The energy intense Ichthys LNG project in the Northern Territory is expected to produce 7.7 million tons per year, on average, of CO2 before the gas even leaves Australia. Queensland’s LNG plants can expect to have an even greater footprint, given that the source is unconventional coal seam gas, which produces large amounts of fugitive methane emissions. The extraction of coal seam gas, often through highly intensive methods such as fracking, is also a major risk to agricultural communities and water resources in Australia’s food bowl.
In addition, the three recently constructed LNG plants on Curtis Island near Gladstone are in the Great Barrier Reef World Heritage Area. Dredging and dumping to facilitate construction caused massive environmental damage to Gladstone Harbour. Such was the environmental damage to the World Heritage Site that an emergency monitoring mission from UNESCO visited the Reef in 2012, scathing of the decision to approve the LNG plants.

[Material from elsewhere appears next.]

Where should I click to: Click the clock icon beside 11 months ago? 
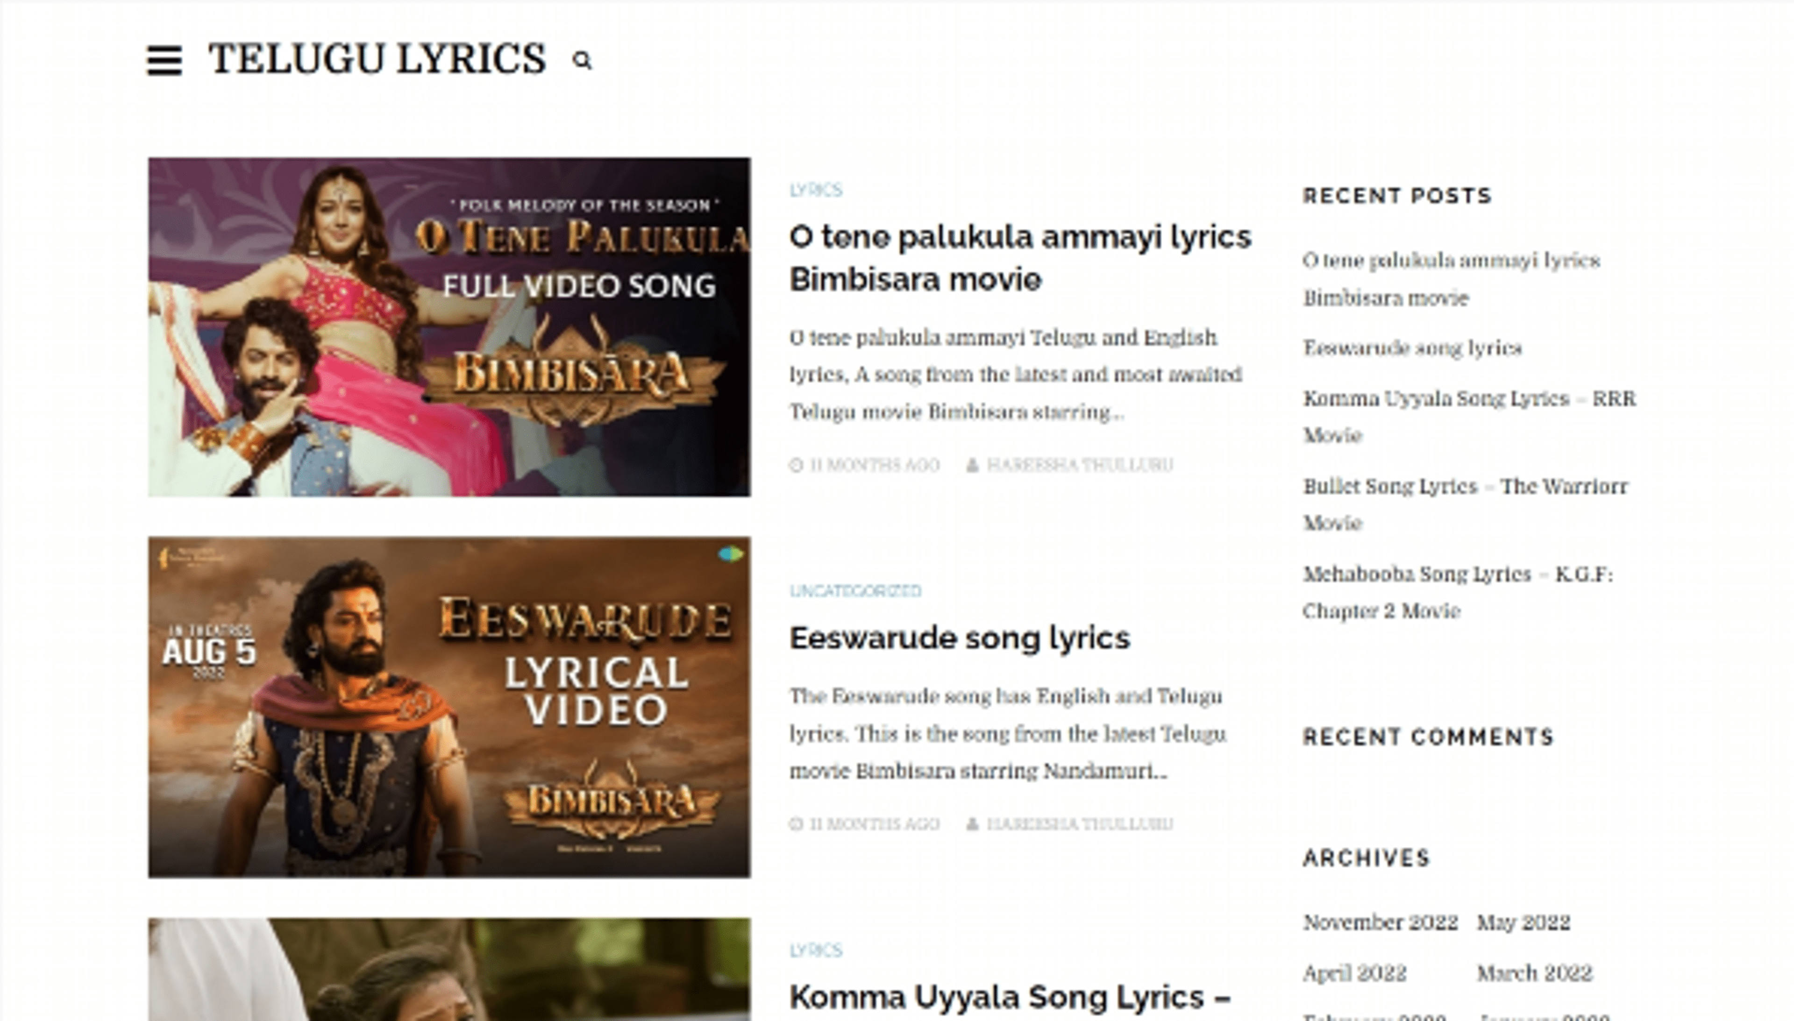click(797, 464)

Australia’s LNG export industry has mirrored the coal industry’s mistakes of recent years: rush to seize an apparent boom, heavily overinvest at high cost, and build far more supply capacity than is likely to be needed. The prospect of the United States attempting its own LNG buildout to supply a global market will be even worse news for Australian producers, while the potential for increased supply from Australia will undercut the market for new U.S. entrants. Either way, it is likely that major, multi-billion-dollar stranded assets have already been built.